N2 fixation by Streptomyces thermoautotrophicus involves a molybdenum-dinitrogenase and a manganese-superoxide oxidoreductase that couple N2 reduction to the oxidation of superoxide produced from O2 by a molybdenum-CO dehydrogenase

Abstract

N2 fixation by Streptomyces thermoautotrophicus follows the equation N2 + 4-12MgATP + 8H+ + 8e- --> 2NH3 + H2 + 4-12MgADP + 4-12Pi and exhibits features which are not obvious in the diazotrophic bacteria studied so far. The reaction is coupled to the oxidation of carbon monoxide (CO) by a molybdenum-containing CO dehydrogenase that transfers the electrons derived from CO oxidation to O2, thereby producing superoxide anion radicals (O-2).
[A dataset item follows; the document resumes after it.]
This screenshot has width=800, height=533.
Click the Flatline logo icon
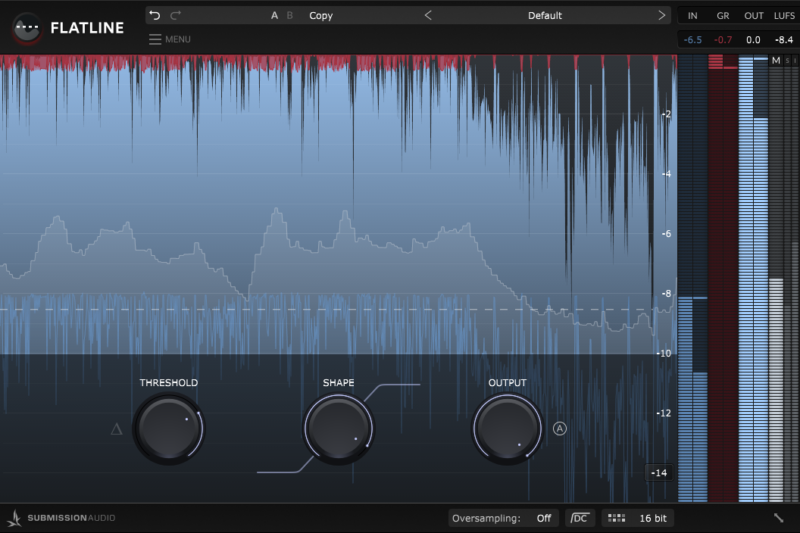[27, 28]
A manganese-containing superoxide oxidoreductase reoxidizes the O-2 anions to O2 and transfers the electrons to a MoFeS-dinitrogenase for the reduction of N2 to ammonium. Among the most striking properties of the S. thermoautotrophicus nitrogenase system are the dependence on O2 and O-2, the complete insensitivity of all components involved toward O2 and H2O2, the inability to reduce ethine or ethene, and a low MgATP requirement. In addition, the subunit structure of the S. thermoautotrophicus nitrogenase components and the polypeptides involved seem to be dissimilar from the known nitrogenases.